_EXTRACTED TEXT_.
——————————

Bo Gritz and FBI agents escort Randy Weaver (center) down the mountain on August 31, 1992. (Jim Botting/Wikimedia Commons)

If the “short twentieth century” ended with the 1991 collapse of communism, a “long twenty-first century” was already well underway by 1993. There was the February bombing of the World Trade Center in Manhattan, which left six dead and hundreds injured, and foreshadowed the atrocities to come eight years later. Out west, another terrorist was busy planning a new round of attacks and completing an antitechnology manifesto called “Industrial Society and Its Future.” Imagine what Ted Kaczynski, the Unabomber, would have said in April 1993 if he knew that a California tech startup named Nvidia would one day become the world’s richest company by making tiny chips so that tiny computers could infiltrate every facet of twenty-first-century life. The same month, a standoff with federal authorities at the Branch Davidian compound in Waco, Texas, ended with eighty members of the heavily armed separatist Christian group dead.

——————————

_SUPPLIED MATERIAL_.

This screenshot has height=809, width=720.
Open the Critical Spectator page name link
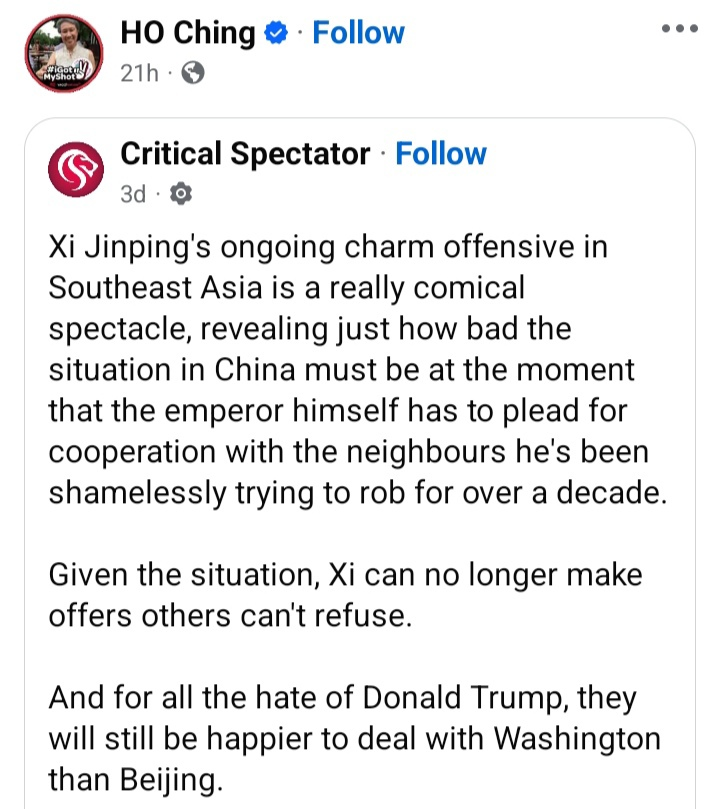pyautogui.click(x=244, y=154)
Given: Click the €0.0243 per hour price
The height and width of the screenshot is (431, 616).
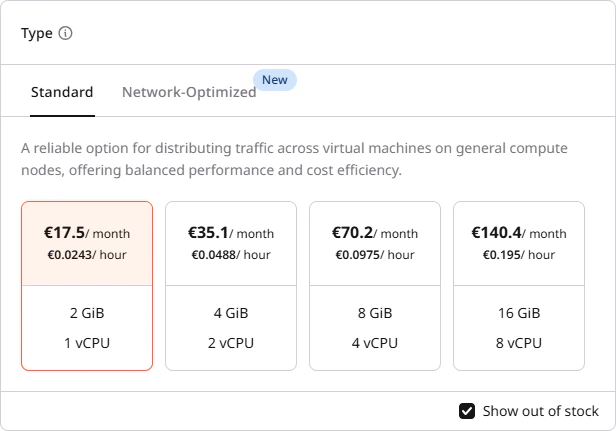Looking at the screenshot, I should coord(87,255).
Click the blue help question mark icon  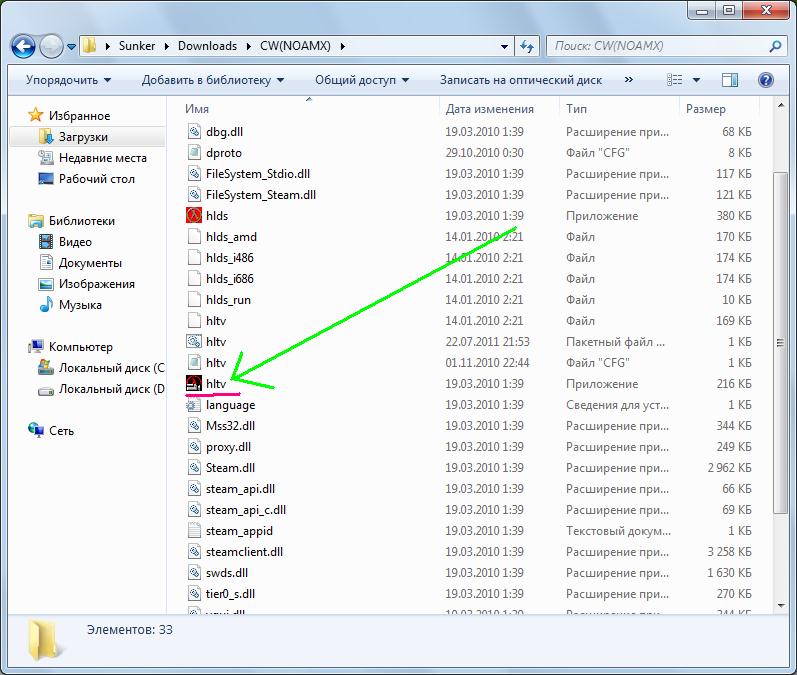[x=765, y=80]
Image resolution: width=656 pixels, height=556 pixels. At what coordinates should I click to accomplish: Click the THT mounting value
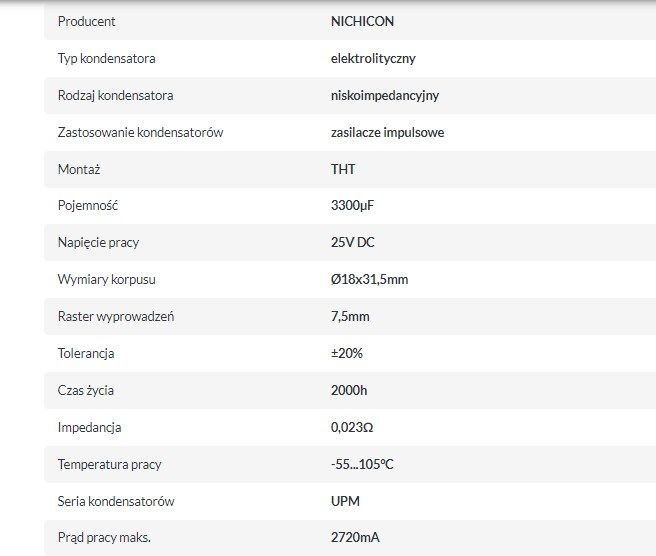pyautogui.click(x=343, y=169)
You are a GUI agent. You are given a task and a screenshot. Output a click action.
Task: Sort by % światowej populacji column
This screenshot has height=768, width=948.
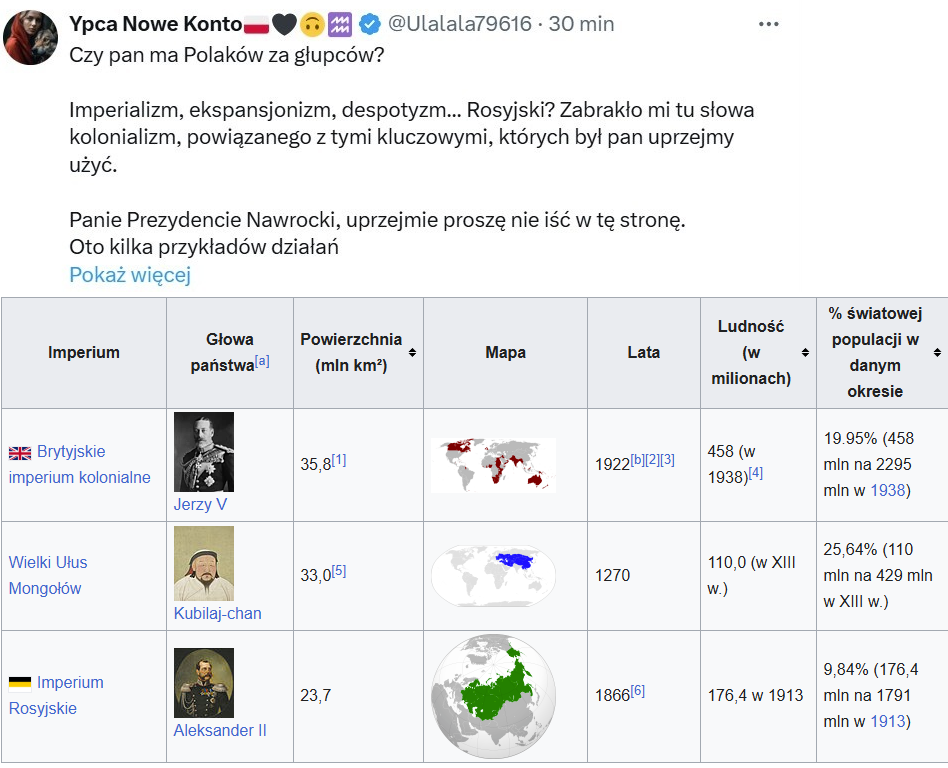click(937, 353)
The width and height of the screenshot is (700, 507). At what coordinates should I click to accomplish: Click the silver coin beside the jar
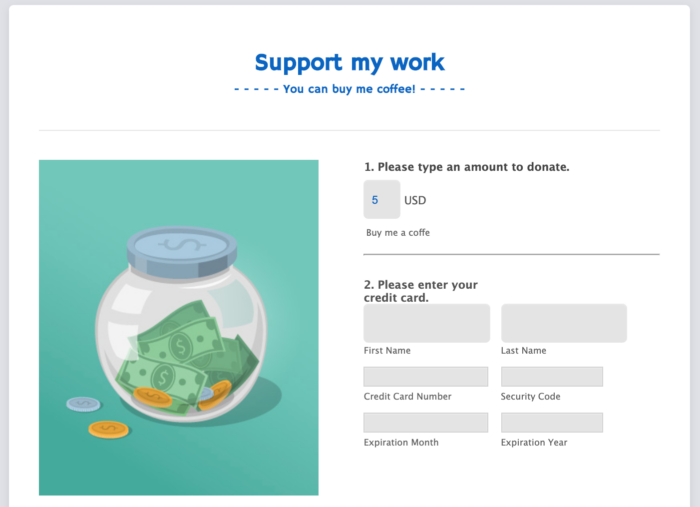(x=83, y=405)
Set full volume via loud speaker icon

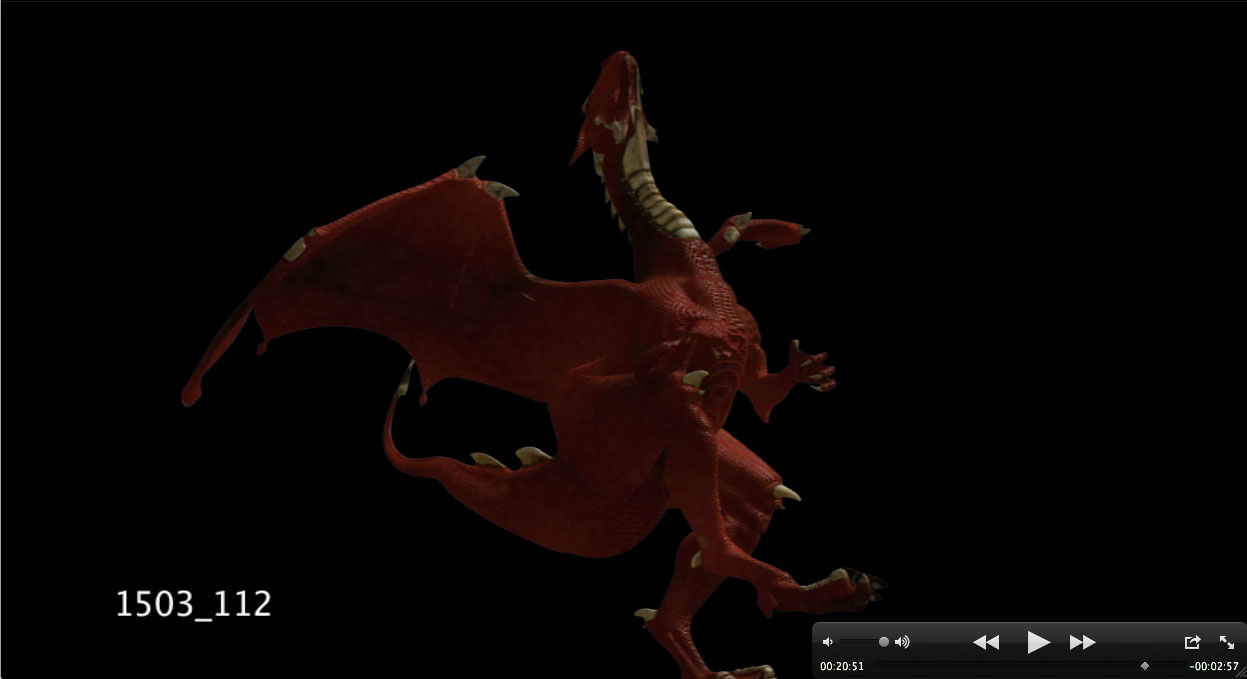[x=902, y=642]
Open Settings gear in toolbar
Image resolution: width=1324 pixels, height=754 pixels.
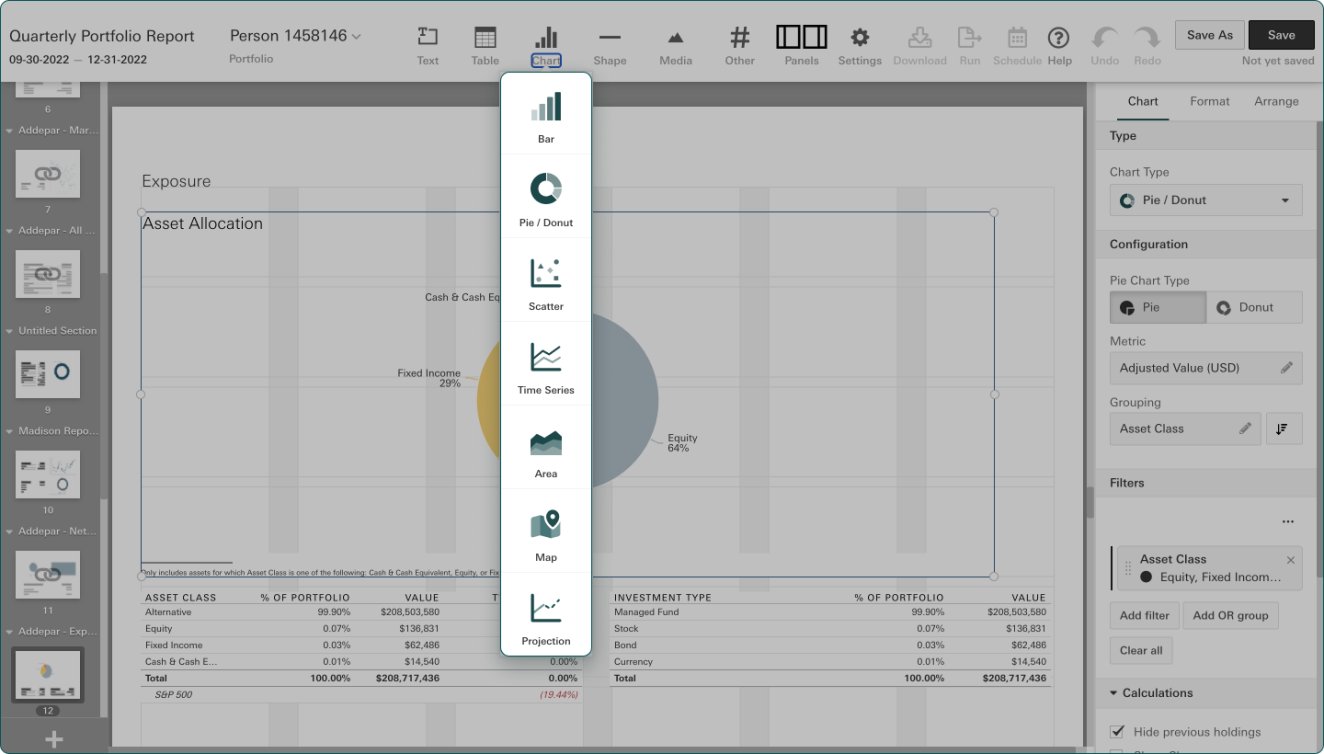[859, 46]
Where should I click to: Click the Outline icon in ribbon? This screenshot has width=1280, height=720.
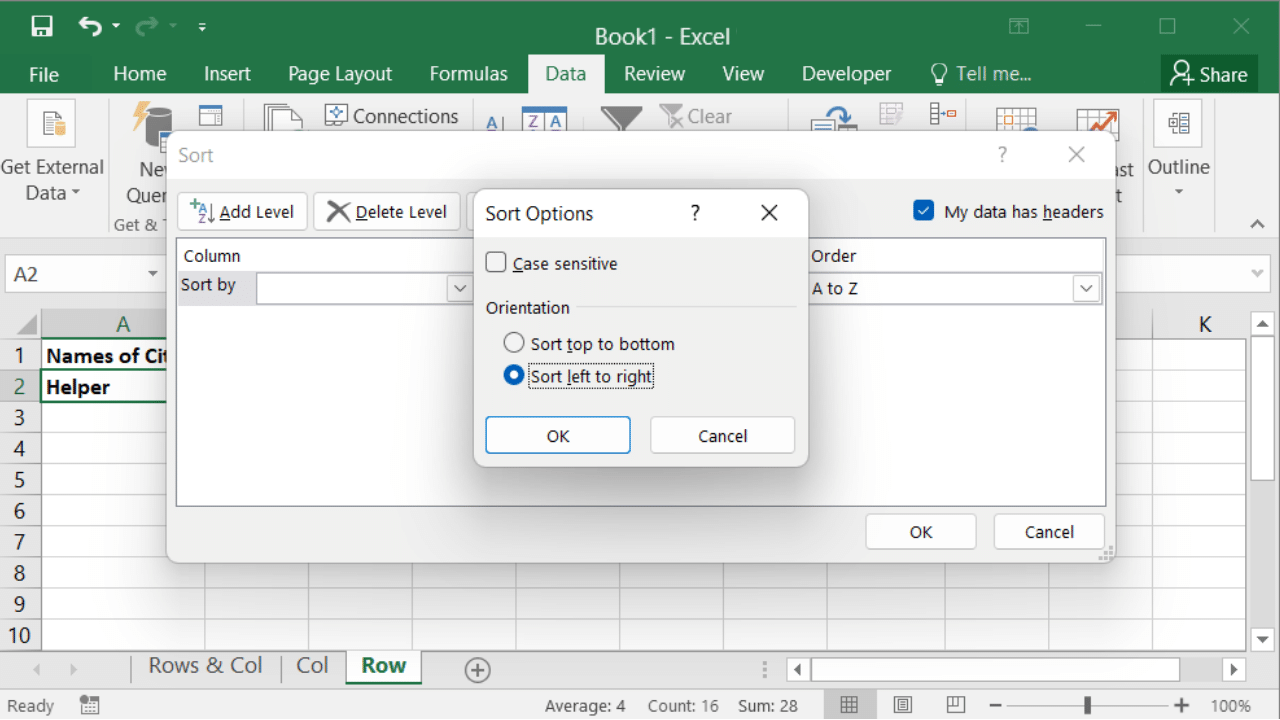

——————————

_DIRECTIVE_. Reproduce the passage above on 1993 and the "long twenty-first century" in full, from the photo caption to the final sentence, with no changes.

_ANSWER TO THIS EXERCISE_.
Bo Gritz and FBI agents escort Randy Weaver (center) down the mountain on August 31, 1992. (Jim Botting/Wikimedia Commons)

If the “short twentieth century” ended with the 1991 collapse of communism, a “long twenty-first century” was already well underway by 1993. There was the February bombing of the World Trade Center in Manhattan, which left six dead and hundreds injured, and foreshadowed the atrocities to come eight years later. Out west, another terrorist was busy planning a new round of attacks and completing an antitechnology manifesto called “Industrial Society and Its Future.” Imagine what Ted Kaczynski, the Unabomber, would have said in April 1993 if he knew that a California tech startup named Nvidia would one day become the world’s richest company by making tiny chips so that tiny computers could infiltrate every facet of twenty-first-century life. The same month, a standoff with federal authorities at the Branch Davidian compound in Waco, Texas, ended with eighty members of the heavily armed separatist Christian group dead.